• _Metin Alıntısı_:

_ _ _ _ _

29 Temmuz 2017 Cumartesi

Demokrasi AKP'ye terk edildi, adalet CHP'ye mi terk edilecek?

Solun 2000'ler boyunca AKP'nin karşısında veya yanında durarak sürdürdüğü siyasetsiz tavır şimdi de CHP karşısında devam ediyor. AKP'yi AKP yapan demokrasi kavramı üzerinde tesis ettiği hegemonyaydı. Referandumdan sonra yaşananlar çerçevesinde 2010 referandumunda "hayır" diyenler kendilerinin haklı çıktıklarını düşünüyorlar. Bu -kurulu düzenden her sapmanın yanlış bir sonuca vararak kendisini haklı çıkaracağını düşünen bir devlet adamından veya aile babasından farklı olarak- sosyalistler açısından doğru bir yaklaşım olamaz. Çünkü sosyalistler haklı çıkmak için değil geleceği değiştirmek için öngörüde bulunurlar, doğru öngörüde bulunup olayların seyrini değiştirememek başarısızlıktır. Türkiye solu, 1990'larda sahip çıktığı "demokrasi" kavramını AKP'ye terk etti, solun en büyük başarısızlığı bu oldu. Liberallerin soldan uzaklaşarak AKP'ye yanaşmasının zemini de buydu. Mehmet Altan'ın daha 2002'de yayımlanan Marksist Liberal kitabının adı da, liberallerin seyrini, soldan çıkarken atılan ilk ürkek küçük adımları gösteriyor. Solun kavramlarıyla kendini inşa eden, sağda milliyetçi cephe çizgisi egemenken ancak solla birlikte var olabilen liberal çizgi, AKP sayesinde özgüvenle özerkliğini ilan etti. Taraf da bu çizginin bayrağı haline geldi.  

Referandumun üç cephesi siyasetsizlik açısından AKP karşısında aynı pozisyondaydı, sol, demokrasinin olumsuz bir tarifiyle harekete geçti; demokrasinin olumlu tarifinin ne olduğunu düşünme ihtiyacı hissetmedi. Olumsuz tarif neyin demokratik olmadığının tarifiydi. Olumlu tarif soldan gelmeyince iş liberallere kaldı, AB normları dışında hiçbir demokrasi tarifi üretilemedi. AKP, içeride ve dışarıda AB desteğinin etkisiyle de büyüdü. Bu zeminde, referandumun en tartışmalı cephesi, “yetmez ama evet”çiler, ne zaman tam olarak yeteceği konusunu AKP'ye teslim ettikleri bir demokrasiye evet dediler. Hayırcılar ve boykotçularsa bu değişiklikten kimin faydalanacağını ve AKP'ye güvensizliği öne çıkardılar, demokrasi kavramını AKP'ye terk ettiler. Ek olarak hayırcılar toplumsal olarak AKP'ye karşı pozisyonu diri tutmaya odaklandılar.

_ _ _ _ _

[Bir veri kaynağından alınan öğeler]

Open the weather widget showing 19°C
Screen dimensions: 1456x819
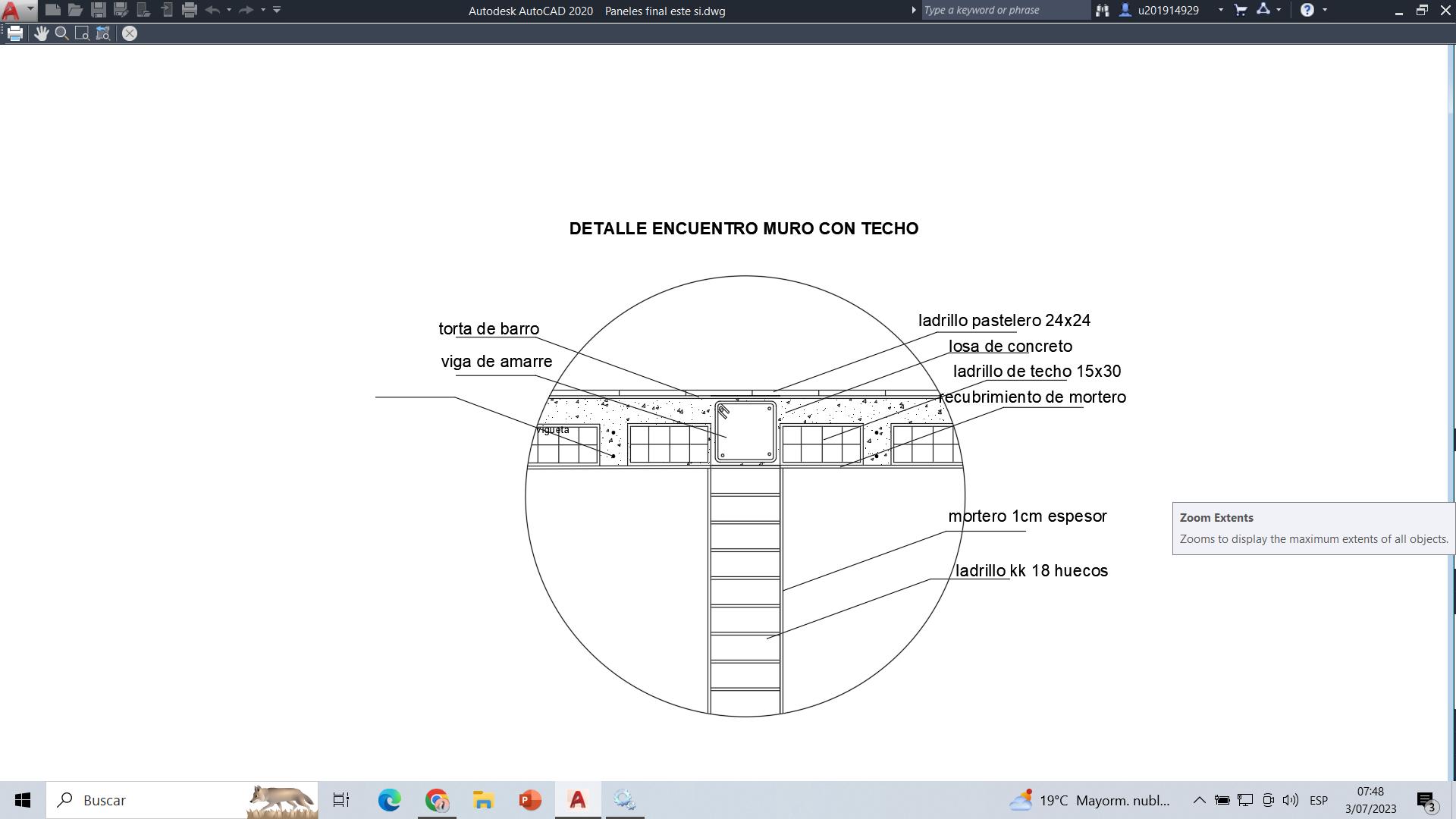pos(1090,800)
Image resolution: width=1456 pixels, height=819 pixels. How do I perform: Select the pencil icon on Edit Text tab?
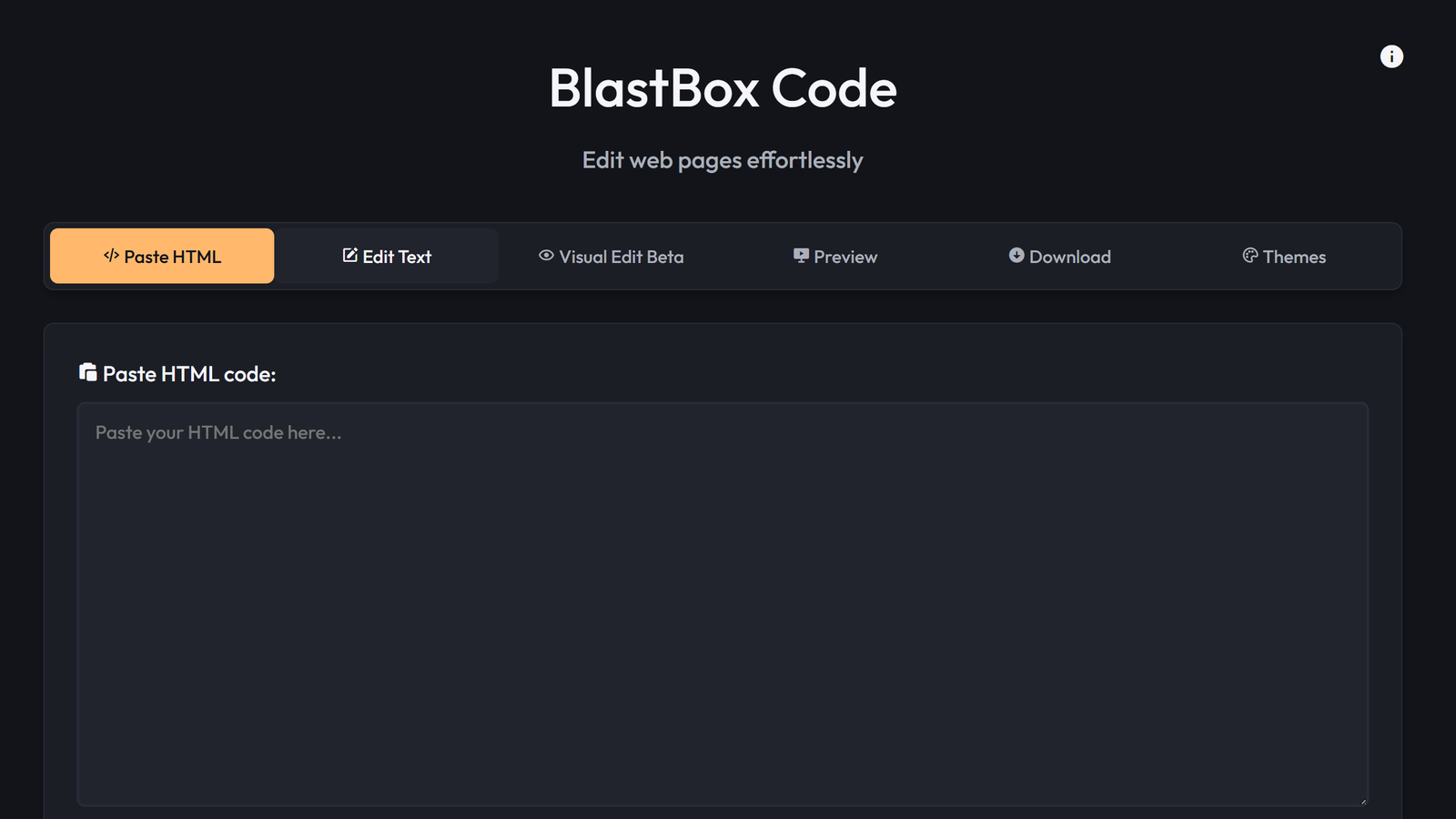(349, 256)
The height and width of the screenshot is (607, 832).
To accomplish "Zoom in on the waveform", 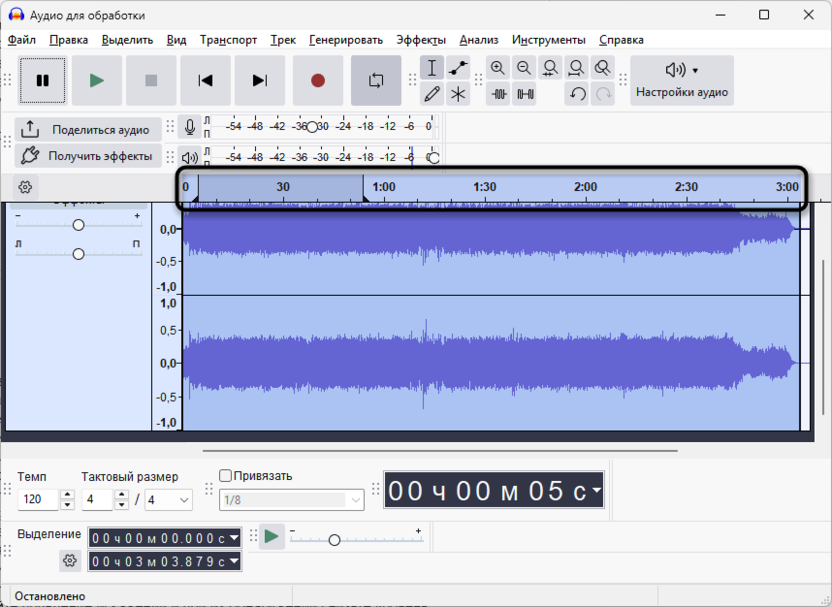I will [x=498, y=67].
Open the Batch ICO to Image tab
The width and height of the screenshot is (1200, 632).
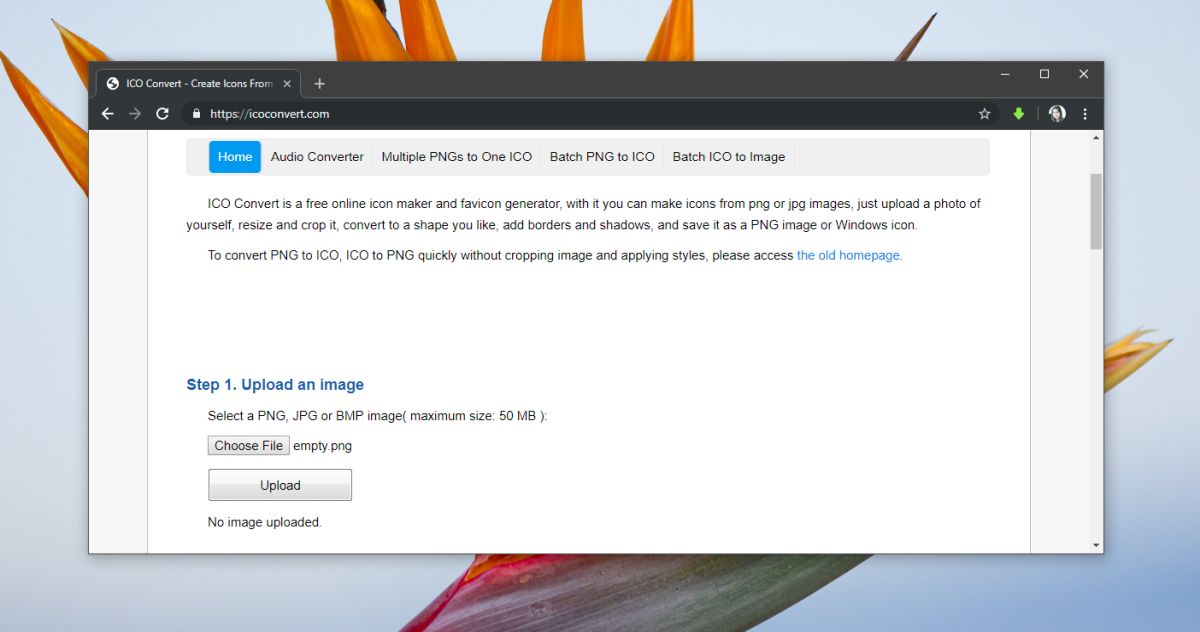coord(728,157)
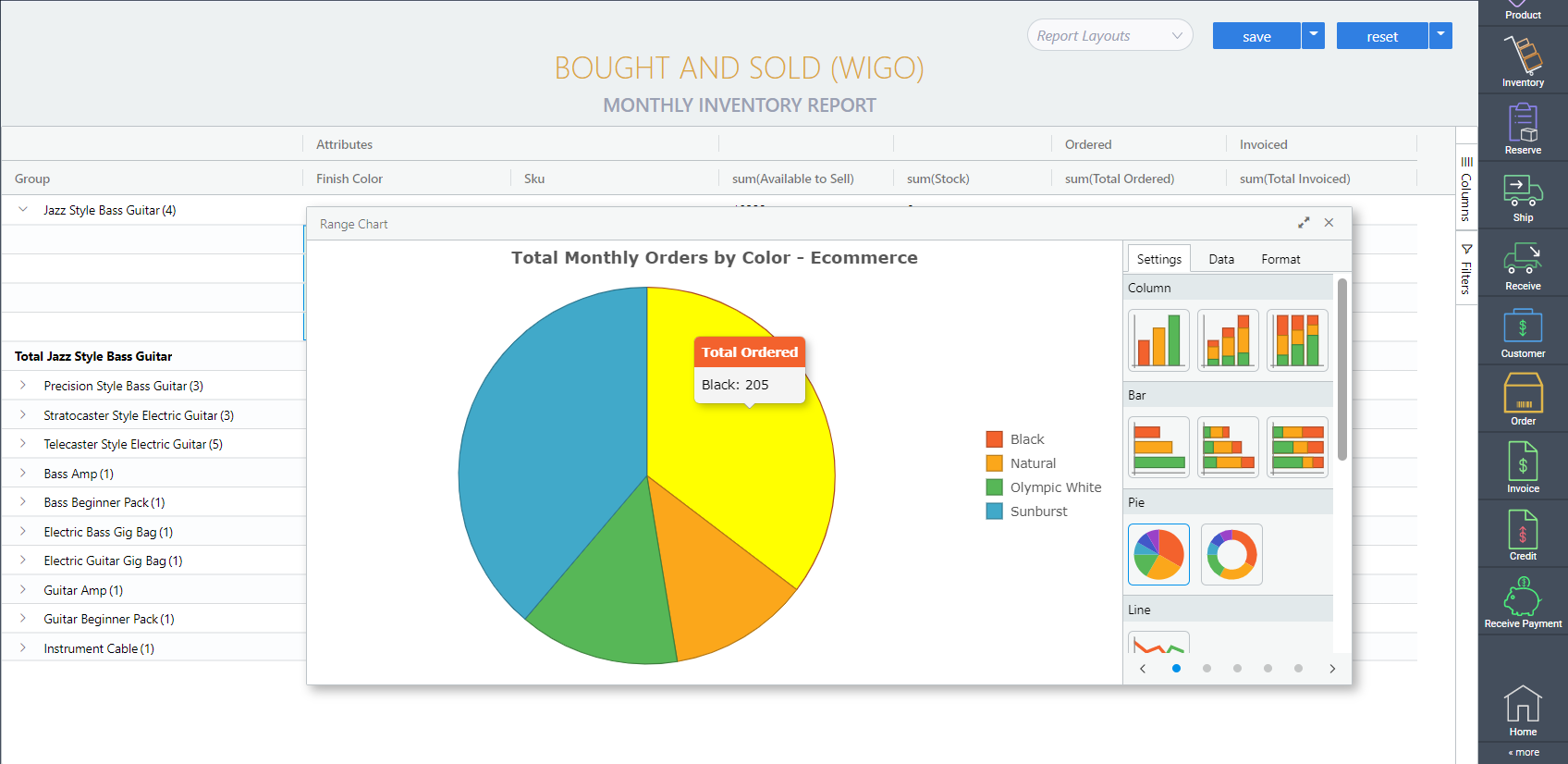
Task: Click the reset button
Action: tap(1381, 37)
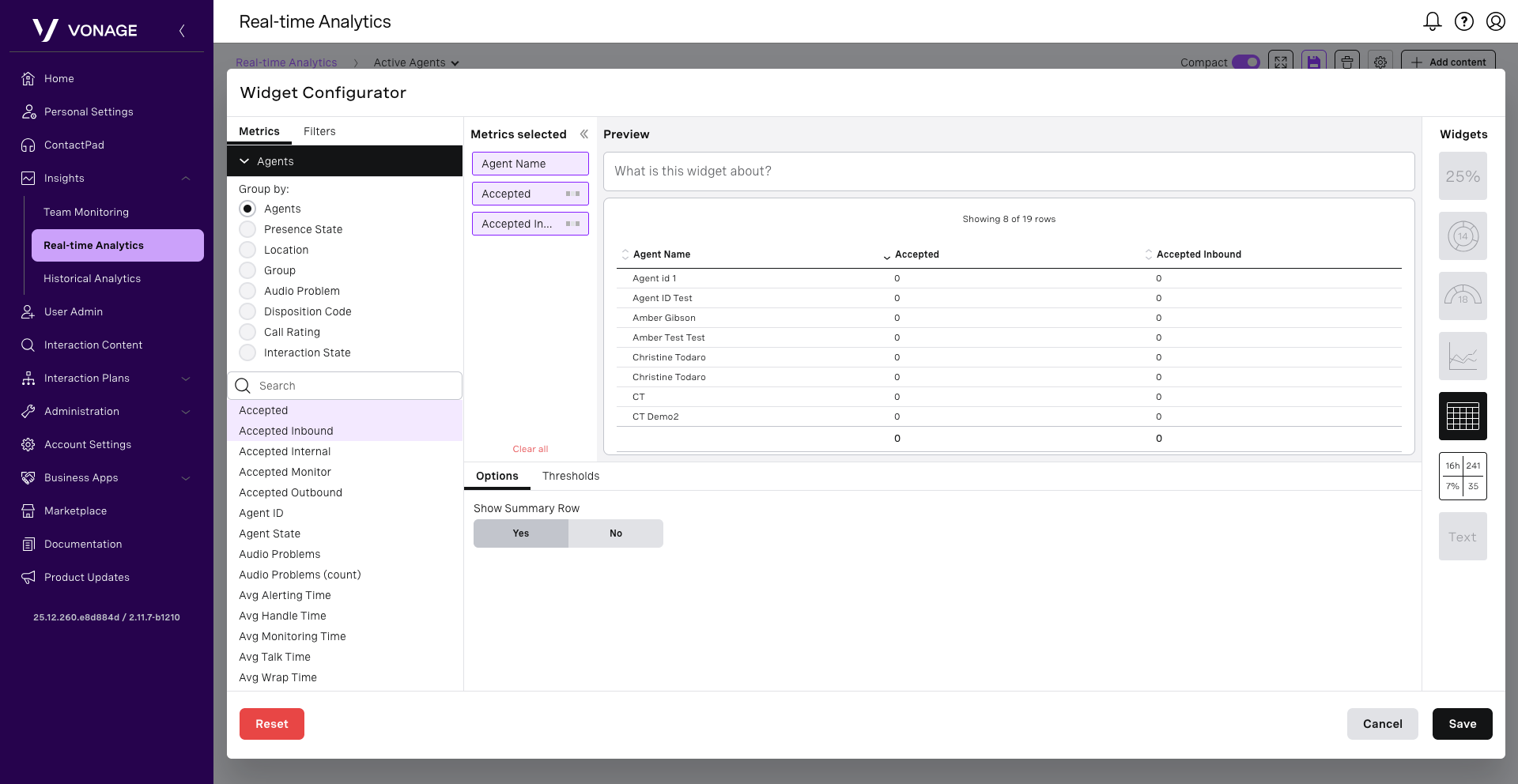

_ _ _ _ _

• _Yapılacak İşlemler_:
**a)** Sol ve demokrasi üzerine yazıya dayanarak aşağıdaki soruları yanıtlayınız.
(i) Mehmet Altan'ın 2002'de yayımlanan kitabının adı nedir?
(ii) Hangi yayın liberal çizginin bayrağı haline gelmiştir?
(iii) Referandumda sol, demokrasinin nasıl bir tarifiyle harekete geçmiştir?
**b)** Sol ve demokrasi üzerine yazıda "Referandumun üç cephesi" sözlerinden "diri tutmaya odaklandılar." sözlerine kadar uzanan bölümü hiçbir değişiklik yapmadan yeniden yazınız.
**c)** Aşağıdaki ifadelerin sol ve demokrasi üzerine yazıyla uyuşup uyuşmadığını belirtiniz. Her biri için evet veya hayır deyip kararı belirleyen sözleri yazıdan aynen alıntılayınız.
(i) AKP'yi AKP yapan, demokrasi kavramı üzerinde kurduğu hegemonyadır.
(ii) AKP, AB desteğinin etkisiyle zayıflamıştır.
(iii) Hayırcılar, toplumsal olarak AKP'ye karşı pozisyonu diri tutmaya odaklanmıştır.

• _Alıştırma Sonuçları_:
**a)**
(i) Marksist Liberal
(ii) Taraf
(iii) Demokrasinin olumsuz bir tarifiyle

**b)**
Referandumun üç cephesi siyasetsizlik açısından AKP karşısında aynı pozisyondaydı, sol, demokrasinin olumsuz bir tarifiyle harekete geçti; demokrasinin olumlu tarifinin ne olduğunu düşünme ihtiyacı hissetmedi. Olumsuz tarif neyin demokratik olmadığının tarifiydi. Olumlu tarif soldan gelmeyince iş liberallere kaldı, AB normları dışında hiçbir demokrasi tarifi üretilemedi. AKP, içeride ve dışarıda AB desteğinin etkisiyle de büyüdü. Bu zeminde, referandumun en tartışmalı cephesi, “yetmez ama evet”çiler, ne zaman tam olarak yeteceği konusunu AKP'ye teslim ettikleri bir demokrasiye evet dediler. Hayırcılar ve boykotçularsa bu değişiklikten kimin faydalanacağını ve AKP'ye güvensizliği öne çıkardılar, demokrasi kavramını AKP'ye terk ettiler. Ek olarak hayırcılar toplumsal olarak AKP'ye karşı pozisyonu diri tutmaya odaklandılar.

**c)**
(i) Evet: "AKP'yi AKP yapan demokrasi kavramı üzerinde tesis ettiği hegemonyaydı."
(ii) Hayır: "AKP, içeride ve dışarıda AB desteğinin etkisiyle de büyüdü."
(iii) Evet: "Ek olarak hayırcılar toplumsal olarak AKP'ye karşı pozisyonu diri tutmaya odaklandılar."